The task:
From the entries that follow, copy each line containing the word "magnifier".

* * *

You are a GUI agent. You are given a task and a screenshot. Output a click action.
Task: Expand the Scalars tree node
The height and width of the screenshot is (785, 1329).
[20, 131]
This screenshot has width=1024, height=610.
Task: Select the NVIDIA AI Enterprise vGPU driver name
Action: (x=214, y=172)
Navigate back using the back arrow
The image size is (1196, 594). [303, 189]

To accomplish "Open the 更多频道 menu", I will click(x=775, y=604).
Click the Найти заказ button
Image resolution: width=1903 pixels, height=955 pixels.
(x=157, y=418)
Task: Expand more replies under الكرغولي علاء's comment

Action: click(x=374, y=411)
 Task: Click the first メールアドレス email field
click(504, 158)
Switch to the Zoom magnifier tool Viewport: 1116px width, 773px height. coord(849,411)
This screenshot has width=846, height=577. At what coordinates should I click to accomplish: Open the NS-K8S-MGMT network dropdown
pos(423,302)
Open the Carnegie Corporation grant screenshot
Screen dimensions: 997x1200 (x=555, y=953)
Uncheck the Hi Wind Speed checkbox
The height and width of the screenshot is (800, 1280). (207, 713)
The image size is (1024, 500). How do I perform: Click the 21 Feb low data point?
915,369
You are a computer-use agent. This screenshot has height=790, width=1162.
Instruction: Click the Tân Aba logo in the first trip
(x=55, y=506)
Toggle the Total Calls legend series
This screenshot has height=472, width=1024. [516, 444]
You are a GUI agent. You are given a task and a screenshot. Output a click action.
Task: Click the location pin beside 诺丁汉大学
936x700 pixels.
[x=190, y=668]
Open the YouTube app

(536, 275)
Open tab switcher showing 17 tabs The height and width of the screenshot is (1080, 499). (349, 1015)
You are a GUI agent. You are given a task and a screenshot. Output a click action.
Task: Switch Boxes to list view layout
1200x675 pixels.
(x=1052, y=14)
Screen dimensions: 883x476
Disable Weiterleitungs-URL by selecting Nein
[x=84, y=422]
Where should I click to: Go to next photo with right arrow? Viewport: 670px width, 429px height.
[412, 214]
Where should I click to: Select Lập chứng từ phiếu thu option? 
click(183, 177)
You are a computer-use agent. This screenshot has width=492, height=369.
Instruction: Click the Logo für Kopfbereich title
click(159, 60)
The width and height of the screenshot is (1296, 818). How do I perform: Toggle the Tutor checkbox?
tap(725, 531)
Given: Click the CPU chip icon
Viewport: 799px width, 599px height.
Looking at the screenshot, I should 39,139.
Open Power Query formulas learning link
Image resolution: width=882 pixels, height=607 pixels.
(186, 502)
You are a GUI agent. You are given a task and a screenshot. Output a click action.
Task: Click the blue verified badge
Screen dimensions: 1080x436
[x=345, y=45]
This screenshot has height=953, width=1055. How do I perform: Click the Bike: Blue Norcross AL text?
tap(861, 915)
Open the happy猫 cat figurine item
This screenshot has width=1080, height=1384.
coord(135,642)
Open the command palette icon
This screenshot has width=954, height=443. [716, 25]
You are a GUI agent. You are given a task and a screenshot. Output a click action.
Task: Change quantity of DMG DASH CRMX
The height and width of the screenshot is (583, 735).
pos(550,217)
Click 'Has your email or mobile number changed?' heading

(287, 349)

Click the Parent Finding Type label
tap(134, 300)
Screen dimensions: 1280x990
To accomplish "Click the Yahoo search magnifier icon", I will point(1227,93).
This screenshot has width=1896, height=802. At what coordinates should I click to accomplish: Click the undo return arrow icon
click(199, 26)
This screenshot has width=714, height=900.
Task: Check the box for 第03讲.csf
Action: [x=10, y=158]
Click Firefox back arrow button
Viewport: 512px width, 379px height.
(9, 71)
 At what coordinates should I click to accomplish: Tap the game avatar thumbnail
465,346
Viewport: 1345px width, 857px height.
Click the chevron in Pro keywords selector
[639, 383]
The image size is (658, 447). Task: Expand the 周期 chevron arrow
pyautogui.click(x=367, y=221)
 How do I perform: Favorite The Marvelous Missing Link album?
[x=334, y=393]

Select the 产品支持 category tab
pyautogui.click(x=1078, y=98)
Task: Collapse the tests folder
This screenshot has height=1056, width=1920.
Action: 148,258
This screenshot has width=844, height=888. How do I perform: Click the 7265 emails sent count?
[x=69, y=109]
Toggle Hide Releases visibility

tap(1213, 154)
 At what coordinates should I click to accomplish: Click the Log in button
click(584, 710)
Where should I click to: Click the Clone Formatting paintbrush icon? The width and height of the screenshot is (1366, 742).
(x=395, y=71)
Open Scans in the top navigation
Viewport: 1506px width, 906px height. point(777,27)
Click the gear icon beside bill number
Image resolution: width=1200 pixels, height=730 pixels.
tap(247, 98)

* * *

Your response:
Switch to the Zoom magnifier tool Viewport: 1116px width, 773px height. coord(849,411)
To accomplish "Click the Yahoo search magnifier icon", I will point(1227,93).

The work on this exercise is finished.